• **Required task 1**
Please sum up the thread on comprehension scope in two sentences.
• **Required task 2**
Go on with the thread on comprehension scope, starting after its final sentence.

On Wed, Jun 27, 2018 at 08:30:00AM +0100, Paul Moore wrote:
On 27 June 2018 at 07:54, Steven D'Aprano firstname.lastname@example.org wrote:
Comprehensions already run partly in the surrounding scope.
Given the code shown:
def test(): a = 1 b = 2 result = [value for key, value in locals().items()] return result
But test() returns [1, 2]. So does that say (as you claim above) that "the comprehension ran in the enclosing scope"? Doesn't it just say that the outermost iterable runs in the enclosing scope?
I think I was careful enough to only say that this was the same result you would get *if* the comprehension ran in the outer scope. Not to specifically say it *did* run in the outer scope. (If I slipped up anywhere, sorry.)
I did say that the comprehension runs *partly* in the surrounding scope, and the example shows that the local namespace in the "... in iterable" part is not the same as the (sub)local namespace in the "expr for x in ..." part.

• **Dataset content**
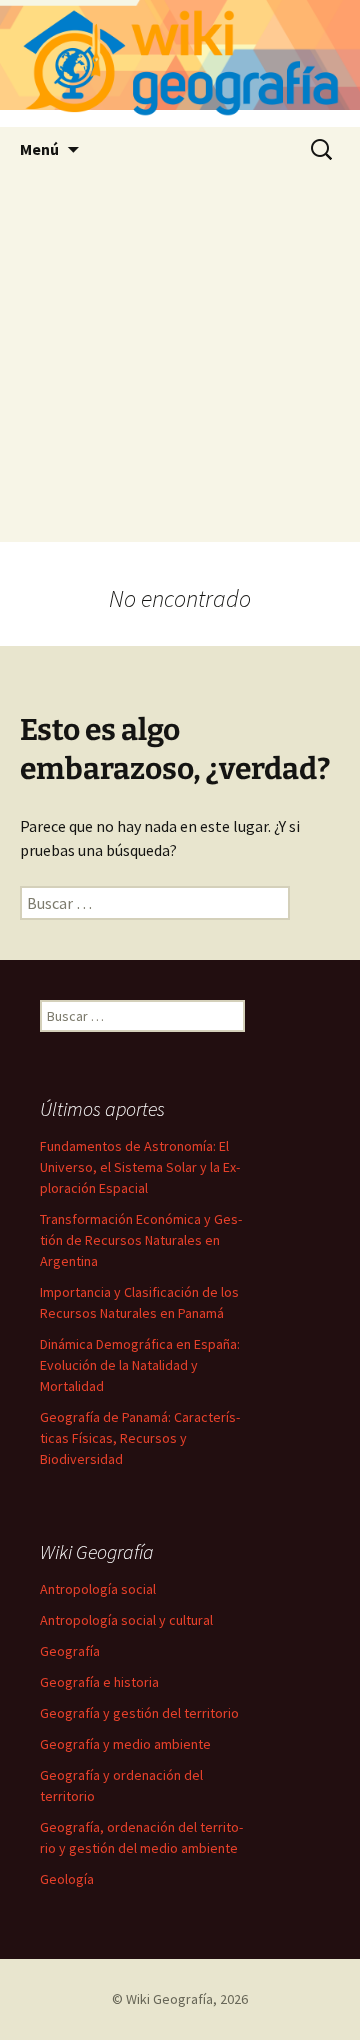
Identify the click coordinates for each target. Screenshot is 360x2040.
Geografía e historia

• **Expected output 1**
Paul Moore asks whether test() returning [1, 2] shows that the comprehension ran in the enclosing scope, or only that its outermost iterable runs there. The reply says it claimed only that the result matches what would happen if the comprehension ran in the outer scope, and that comprehensions run partly in the surrounding scope, since the "... in iterable" part and the "expr for x in ..." part have different local namespaces.

• **Expected output 2**
*Parts* of the comprehension run in the surrounding scope, and parts of it run in an implicit sublocal scope inside a hidden function, giving us a quite complicated semantics for "comprehension scope":
[expression for a in first_sequence for b in second ... ] |------sublocal-----|----local-----|------sublocal------|
Try fitting *that* in the LEGB (+class) acronym :-)
This becomes quite relevant once we include assignment expressions. To make the point that this is not specific to := but applies equally to Nick's "given" syntax as well, I'm going to use his syntax:
result = [a for a in (x given x = expensive_function(), x+1, 2*x, x**3)]
Here, the assignment to x runs in the local part. I can simulate that right now, using locals, but only outside of a function due to CPython's namespace optimization inside functions. (For simplicity, I'm just going to replace the call to "expensive_function" with just a constant.)
py> del x py> [a for a in (locals().__setitem__('x', 2) or x, x+1, 2*x, x**3)] [2, 3, 4, 8] py> x 2
This confirms that the first sequence part of the comprehension runs in the surrounding local scope.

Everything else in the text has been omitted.